Research - Medical AI

A multi-agent medical AI that beats the flagship.

MDIA is a clinical reasoning system built by TietAI. On HealthBench Professional, OpenAI's most rigorous medical benchmark drawn from real clinician conversations, MDIA scores 0.627, surpassing OpenAI's own ChatGPT for Clinicians (0.590) and the physician-written baseline (0.437), using OpenAI's own grader.

Published May 15, 2026 Authors Roberto Cruz, David Rey-Blanco Reading time ~8 min

Download the paper (PDF) What's inside Github repo

Roberto Cruz

TietAI

ORCID Email

David Rey-Blanco

TietAI

ORCID Email

MDIA v1.0.53 outperforms ChatGPT for Clinicians on HealthBench Professional under GPT-5.4 grading.

Overall comparison. Each bar shows the rubric score on HealthBench Professional (n = 525) under OpenAI's own GPT-5.4 grader. MDIA v1.0.53 reaches 0.627, 3.7 points above ChatGPT for Clinicians and 19 points above the physician-written baseline.

01 - What is MDIA

A team of specialised AI clinicians, not a single chatbot.

Most medical chatbots are a single large language model with a fancy prompt. MDIA is different. It is a coordinated graph of seven agents, each with its own role and tools, that work together to read a patient's question, look things up in trusted medical sources, decide which specialist should answer, write a response, and double-check it for safety.

We built MDIA on TietAI's Hydra Platform, an internal agent-orchestration engine, using off-the-shelf Google Gemini models as the underlying reasoners. No fine-tuning, no proprietary medical data, no special model access. All of the performance gains come from the way the agents are wired together and the engineering work behind them.

The headline finding: under OpenAI's own grader, on OpenAI's own benchmark, a well-orchestrated multi-agent system using a general-purpose LLM can beat a domain-specific model fine-tuned by the company that wrote the benchmark.

02 - The numbers

What we measured.

HealthBench Professional contains 525 real clinical conversations spanning 21 specialties, from gastroenterology to neurology to oncology, graded by a detailed rubric written by physicians.

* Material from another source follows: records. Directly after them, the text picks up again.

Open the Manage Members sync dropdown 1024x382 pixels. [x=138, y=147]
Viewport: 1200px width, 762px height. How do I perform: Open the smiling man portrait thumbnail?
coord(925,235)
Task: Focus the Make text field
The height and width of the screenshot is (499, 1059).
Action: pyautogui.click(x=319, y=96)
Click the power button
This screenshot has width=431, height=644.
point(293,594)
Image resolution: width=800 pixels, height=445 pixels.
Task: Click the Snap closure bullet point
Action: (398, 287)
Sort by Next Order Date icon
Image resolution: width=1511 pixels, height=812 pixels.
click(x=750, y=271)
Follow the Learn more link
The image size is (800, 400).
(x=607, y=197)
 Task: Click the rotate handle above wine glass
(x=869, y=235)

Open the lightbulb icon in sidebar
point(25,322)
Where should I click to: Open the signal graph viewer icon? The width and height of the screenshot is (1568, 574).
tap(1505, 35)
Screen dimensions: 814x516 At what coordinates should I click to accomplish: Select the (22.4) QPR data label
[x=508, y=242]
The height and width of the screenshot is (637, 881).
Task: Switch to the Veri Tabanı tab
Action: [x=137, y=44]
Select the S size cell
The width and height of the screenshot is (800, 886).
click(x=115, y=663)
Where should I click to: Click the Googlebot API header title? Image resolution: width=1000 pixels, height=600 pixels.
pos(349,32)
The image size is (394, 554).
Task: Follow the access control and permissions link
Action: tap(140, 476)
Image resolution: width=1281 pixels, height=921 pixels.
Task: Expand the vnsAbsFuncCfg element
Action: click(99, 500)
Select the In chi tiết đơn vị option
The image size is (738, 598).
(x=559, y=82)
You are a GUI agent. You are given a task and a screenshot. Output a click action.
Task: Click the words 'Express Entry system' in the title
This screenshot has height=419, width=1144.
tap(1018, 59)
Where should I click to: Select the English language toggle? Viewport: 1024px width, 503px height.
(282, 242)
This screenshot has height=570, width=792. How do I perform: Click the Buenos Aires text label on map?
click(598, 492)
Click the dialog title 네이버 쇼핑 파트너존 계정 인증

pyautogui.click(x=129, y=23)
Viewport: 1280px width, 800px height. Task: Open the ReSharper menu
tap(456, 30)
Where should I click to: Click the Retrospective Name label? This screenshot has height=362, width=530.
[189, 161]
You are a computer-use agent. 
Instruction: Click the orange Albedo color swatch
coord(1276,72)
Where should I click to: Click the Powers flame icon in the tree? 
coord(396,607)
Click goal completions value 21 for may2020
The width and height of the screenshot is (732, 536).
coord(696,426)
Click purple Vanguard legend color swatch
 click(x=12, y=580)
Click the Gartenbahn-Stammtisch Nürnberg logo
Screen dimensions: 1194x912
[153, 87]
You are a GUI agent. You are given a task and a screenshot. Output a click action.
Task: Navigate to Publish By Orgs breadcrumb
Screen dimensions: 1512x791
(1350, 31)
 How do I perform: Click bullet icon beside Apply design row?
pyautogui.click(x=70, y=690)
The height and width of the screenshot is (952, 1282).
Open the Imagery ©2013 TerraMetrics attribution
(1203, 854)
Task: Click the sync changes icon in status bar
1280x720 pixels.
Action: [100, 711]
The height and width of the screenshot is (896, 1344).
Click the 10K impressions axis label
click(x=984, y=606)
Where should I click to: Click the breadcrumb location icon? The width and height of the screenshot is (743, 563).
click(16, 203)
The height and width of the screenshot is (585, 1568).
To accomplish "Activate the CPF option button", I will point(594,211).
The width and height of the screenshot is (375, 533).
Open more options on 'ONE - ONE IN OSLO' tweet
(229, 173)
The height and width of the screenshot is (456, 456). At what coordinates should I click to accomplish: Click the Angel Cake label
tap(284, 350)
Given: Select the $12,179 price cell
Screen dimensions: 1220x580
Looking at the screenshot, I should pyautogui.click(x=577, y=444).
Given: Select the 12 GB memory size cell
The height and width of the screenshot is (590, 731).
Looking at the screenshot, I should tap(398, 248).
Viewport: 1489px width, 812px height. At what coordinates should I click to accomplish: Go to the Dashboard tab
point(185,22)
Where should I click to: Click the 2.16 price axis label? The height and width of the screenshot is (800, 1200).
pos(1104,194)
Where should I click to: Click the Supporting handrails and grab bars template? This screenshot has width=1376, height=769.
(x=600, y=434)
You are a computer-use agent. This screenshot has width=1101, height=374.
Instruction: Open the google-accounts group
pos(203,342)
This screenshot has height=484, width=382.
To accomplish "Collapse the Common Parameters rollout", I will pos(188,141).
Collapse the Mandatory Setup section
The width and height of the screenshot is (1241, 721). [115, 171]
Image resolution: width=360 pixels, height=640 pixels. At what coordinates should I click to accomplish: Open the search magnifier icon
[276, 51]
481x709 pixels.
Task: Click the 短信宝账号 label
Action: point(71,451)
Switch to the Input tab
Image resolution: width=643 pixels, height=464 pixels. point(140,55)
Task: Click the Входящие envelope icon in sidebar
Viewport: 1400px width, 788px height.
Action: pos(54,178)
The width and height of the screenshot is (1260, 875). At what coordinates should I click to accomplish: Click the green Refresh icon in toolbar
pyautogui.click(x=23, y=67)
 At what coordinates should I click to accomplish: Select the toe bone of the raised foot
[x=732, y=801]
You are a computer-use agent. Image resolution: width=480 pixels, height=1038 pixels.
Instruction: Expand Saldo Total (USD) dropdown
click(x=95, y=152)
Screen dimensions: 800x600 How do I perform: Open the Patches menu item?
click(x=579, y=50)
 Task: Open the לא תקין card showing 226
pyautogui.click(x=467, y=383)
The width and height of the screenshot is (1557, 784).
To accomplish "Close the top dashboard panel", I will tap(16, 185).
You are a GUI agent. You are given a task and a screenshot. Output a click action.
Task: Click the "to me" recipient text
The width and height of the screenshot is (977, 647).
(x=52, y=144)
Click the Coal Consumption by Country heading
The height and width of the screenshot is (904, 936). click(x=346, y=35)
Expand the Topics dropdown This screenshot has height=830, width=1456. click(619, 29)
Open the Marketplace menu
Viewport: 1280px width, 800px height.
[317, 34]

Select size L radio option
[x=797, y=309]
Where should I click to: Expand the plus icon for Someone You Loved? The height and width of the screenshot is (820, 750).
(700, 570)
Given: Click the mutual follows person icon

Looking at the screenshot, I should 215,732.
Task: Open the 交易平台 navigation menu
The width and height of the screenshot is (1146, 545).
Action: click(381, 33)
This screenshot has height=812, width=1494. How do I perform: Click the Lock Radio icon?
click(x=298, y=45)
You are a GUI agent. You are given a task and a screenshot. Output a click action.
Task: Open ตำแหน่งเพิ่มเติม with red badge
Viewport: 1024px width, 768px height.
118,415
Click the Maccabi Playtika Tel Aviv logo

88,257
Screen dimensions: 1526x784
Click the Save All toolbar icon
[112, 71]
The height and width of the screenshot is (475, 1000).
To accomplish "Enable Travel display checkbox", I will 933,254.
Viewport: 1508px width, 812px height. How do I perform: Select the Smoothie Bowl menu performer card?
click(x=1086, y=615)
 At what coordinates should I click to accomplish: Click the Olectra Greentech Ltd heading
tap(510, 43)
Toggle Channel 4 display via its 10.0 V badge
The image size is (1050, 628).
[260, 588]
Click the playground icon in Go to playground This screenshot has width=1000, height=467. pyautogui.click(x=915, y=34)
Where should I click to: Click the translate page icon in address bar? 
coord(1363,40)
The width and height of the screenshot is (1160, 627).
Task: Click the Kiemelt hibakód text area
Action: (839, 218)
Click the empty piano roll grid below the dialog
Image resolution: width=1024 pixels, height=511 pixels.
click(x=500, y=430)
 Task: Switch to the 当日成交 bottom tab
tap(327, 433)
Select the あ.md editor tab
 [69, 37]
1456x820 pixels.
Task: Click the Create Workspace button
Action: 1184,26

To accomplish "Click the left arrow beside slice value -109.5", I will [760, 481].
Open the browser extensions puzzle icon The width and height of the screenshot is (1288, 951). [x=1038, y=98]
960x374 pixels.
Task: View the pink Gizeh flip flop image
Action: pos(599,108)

Every system in the chart below was run on the same 525 cases and graded by the same OpenAI grader.

0.627

MDIA v1.0.53 score on HealthBench Professional (GPT-5.4 grader)

+3.7pp

vs ChatGPT for Clinicians (0.590), OpenAI's best published system

+14.6pp

vs GPT-5.4 used directly without an agent architecture (0.481)

+19.0pp

vs the physician-written baseline (0.437) on the same 525 cases

The full ranking

System	Score
MDIA v1.0.53 (TietAI - this work)	0.627
ChatGPT for Clinicians (OpenAI)	0.590
GPT-5.4 single-agent baseline	0.481
Claude Opus 4.7	0.470
GPT-5	0.462
GPT-5.2	0.459
Gemini 3.1 Pro	0.438
Physician-written baseline	0.437
Grok 4.20	0.361

All scores on the full HealthBench Professional benchmark (n = 525), graded by OpenAI's GPT-5.4-2026-03-05. Reference scores from OpenAI, 2026.

How performance evolved

Score progression across MDIA versions. The largest jumps came from a multi-turn fix in v1.0.40 and a length-control update in v1.0.53. — **Twenty-six versions of trial-and-error.** MDIA's score climbed from roughly 0.52 to 0.63 over six months, mostly through engineering work, not bigger models. The two largest jumps came from fixing how follow-up questions were passed to the agent and teaching the synthesiser to write shorter, denser answers.

03 - How it works

Seven agents, one shared memory.

When a question arrives, say a clinician asking about a 38-week pregnant patient on ACE inhibitors, MDIA does not answer right away. It walks the question through a pipeline of small, specialised agents, each focused on one job.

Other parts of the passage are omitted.